» To do:
[1] In the passage on federal IT research funding, what amount would ASCR receive for FY 2009?
[2] Extend the passage on federal IT research funding, starting after its final sentence.

» Passage provided:
────────────────────────────────────────

NNSA supports research developing new means of assessing the performance, safety,
and reliability of nuclear weapons systems through high-fidelity computer models
and simulations. Under the President’s plan DOE NITRD funding would be $494 million
for FY 2009, an increase of 13.4 percent, or $58.6 million. The Office of Science’s Advanced
Scientific Computing Research (ASCR) program makes up the bulk of the department’s
participation in NITRD. For FY 2009, ASCR would grow to $368.8 million, up 5 percent
over FY 2008. ASCR’s mission is to underpin and enable the efforts of programs
within DOE SC, as well as “to provide the high-performance computational and networking
resources that are required for world leadership in science.” Included in the
ASCR budget request is $93.2 million for applied mathematics and computer science
research, $58.1 million for the Scientific Discovery through Advanced Computing
program (SciDAC), and $217.5 million for high-performance computing and network
facilities and testbeds. NNSA would see an increase of $1.2 million in NITRD-related
funding to $29.5 million for FY 2009. National Aeronautics and
Space Administration (NASA): The President’s request includes
$70.7 million for NASA IT R&D in FY 2009, down from $72.3 million in FY 2008.

────────────────────────────────────────

» Supplied data:
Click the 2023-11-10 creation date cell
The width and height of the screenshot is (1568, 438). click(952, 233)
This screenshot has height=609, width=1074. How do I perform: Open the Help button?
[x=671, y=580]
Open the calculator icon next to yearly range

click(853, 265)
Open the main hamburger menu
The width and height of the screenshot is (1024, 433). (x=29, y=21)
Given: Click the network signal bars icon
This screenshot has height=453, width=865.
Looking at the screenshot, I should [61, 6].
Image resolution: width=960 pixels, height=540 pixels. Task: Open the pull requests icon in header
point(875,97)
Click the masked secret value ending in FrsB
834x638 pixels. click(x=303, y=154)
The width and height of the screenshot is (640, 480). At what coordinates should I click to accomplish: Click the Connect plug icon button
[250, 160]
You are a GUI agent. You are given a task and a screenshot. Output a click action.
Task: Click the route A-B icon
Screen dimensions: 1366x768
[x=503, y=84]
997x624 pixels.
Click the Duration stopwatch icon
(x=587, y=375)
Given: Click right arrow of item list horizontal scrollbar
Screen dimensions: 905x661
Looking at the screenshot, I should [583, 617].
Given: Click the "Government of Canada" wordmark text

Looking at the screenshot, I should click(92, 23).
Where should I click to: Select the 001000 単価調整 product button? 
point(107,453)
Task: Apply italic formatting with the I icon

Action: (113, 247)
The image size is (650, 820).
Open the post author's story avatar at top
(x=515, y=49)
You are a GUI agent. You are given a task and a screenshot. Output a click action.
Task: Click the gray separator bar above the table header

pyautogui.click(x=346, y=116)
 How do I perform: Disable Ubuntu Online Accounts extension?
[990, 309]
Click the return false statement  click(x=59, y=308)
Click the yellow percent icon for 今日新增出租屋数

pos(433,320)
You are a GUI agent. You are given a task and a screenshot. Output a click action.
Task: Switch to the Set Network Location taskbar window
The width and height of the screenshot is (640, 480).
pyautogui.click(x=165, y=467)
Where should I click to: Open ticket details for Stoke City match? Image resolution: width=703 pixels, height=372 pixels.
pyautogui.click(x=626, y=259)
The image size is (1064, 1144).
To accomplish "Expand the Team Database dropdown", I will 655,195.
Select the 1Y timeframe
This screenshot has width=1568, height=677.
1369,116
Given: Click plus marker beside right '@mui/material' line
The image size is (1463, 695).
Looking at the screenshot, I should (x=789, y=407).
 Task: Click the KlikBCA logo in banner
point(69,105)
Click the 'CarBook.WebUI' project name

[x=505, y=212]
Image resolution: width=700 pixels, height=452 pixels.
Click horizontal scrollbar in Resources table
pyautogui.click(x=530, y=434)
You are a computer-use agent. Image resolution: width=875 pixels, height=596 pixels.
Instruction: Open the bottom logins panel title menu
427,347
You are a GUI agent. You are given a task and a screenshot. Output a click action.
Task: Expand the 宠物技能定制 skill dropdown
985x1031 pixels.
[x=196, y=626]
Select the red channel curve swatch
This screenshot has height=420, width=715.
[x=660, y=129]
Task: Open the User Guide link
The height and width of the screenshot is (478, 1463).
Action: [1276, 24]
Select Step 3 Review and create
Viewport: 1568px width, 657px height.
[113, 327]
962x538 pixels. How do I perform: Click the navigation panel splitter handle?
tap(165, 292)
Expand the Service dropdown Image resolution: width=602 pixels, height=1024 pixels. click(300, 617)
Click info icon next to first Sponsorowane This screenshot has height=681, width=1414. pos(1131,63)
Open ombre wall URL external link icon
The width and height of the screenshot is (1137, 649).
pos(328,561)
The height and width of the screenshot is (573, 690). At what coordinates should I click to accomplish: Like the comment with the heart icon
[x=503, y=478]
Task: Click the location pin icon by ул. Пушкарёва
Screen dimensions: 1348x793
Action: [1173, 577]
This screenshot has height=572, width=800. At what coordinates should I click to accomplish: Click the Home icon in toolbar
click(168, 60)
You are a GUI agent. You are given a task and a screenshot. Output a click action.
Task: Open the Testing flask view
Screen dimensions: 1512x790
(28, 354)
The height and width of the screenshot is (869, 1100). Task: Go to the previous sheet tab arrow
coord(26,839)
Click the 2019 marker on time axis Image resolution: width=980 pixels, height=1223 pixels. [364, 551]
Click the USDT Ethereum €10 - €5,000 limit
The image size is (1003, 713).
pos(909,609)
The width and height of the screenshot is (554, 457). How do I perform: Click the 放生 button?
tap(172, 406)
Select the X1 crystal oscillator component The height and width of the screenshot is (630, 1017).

────────────────────────────────────────

» Task-by-task outputs:
[1] $368.8 million

[2]
NASA ascribes this decrease to a change in accounting procedures and not to actual
cuts to IT R&D efforts. Within its NITRD-related efforts, NASA supports research
in Cyber Security and Information Assurance, Large Scale Networking, and High
Confidence Software and Systems, in order to focus on R&D aimed at implementing
its “Vision for Space Exploration.” Department of Commerce
(DOC): The DOC request for FY 2008 contains NITRD-related funding
requests from two agencies: NOAA and NIST. NIST IT R&D efforts include working
with industry, educational, and government organizations to make IT systems more
useable, secure, scalable, and interoperable. In addition, NIST works to apply
IT to specialized areas like biotechnology and manufacturing, and to encourage
industry to accelerate development of IT innovations. The President’s request
includes $67.0 million for NIST in FY 2009, an increase of $5 million over FY
2008. NOAA supports IT research in emerging computer technologies for improved
climate modeling and weather forecasting, and for improved communications technologies
to disseminate weather products and warnings to emergency responders, policymakers,
and the general public. The President’s request includes $23.3 million for NOAA
in FY 2009, an increase of $1 million. Environmental Protection
Agency (EPA): The EPA would receive $6 million in FY 2009 under the President’s
plan, the same as it received in FY 2008. EPA intends to use that funding to support
IT technologies that facilitate ecosystem modeling, risk assessment, and environmental
decision making at the federal, state, and local levels.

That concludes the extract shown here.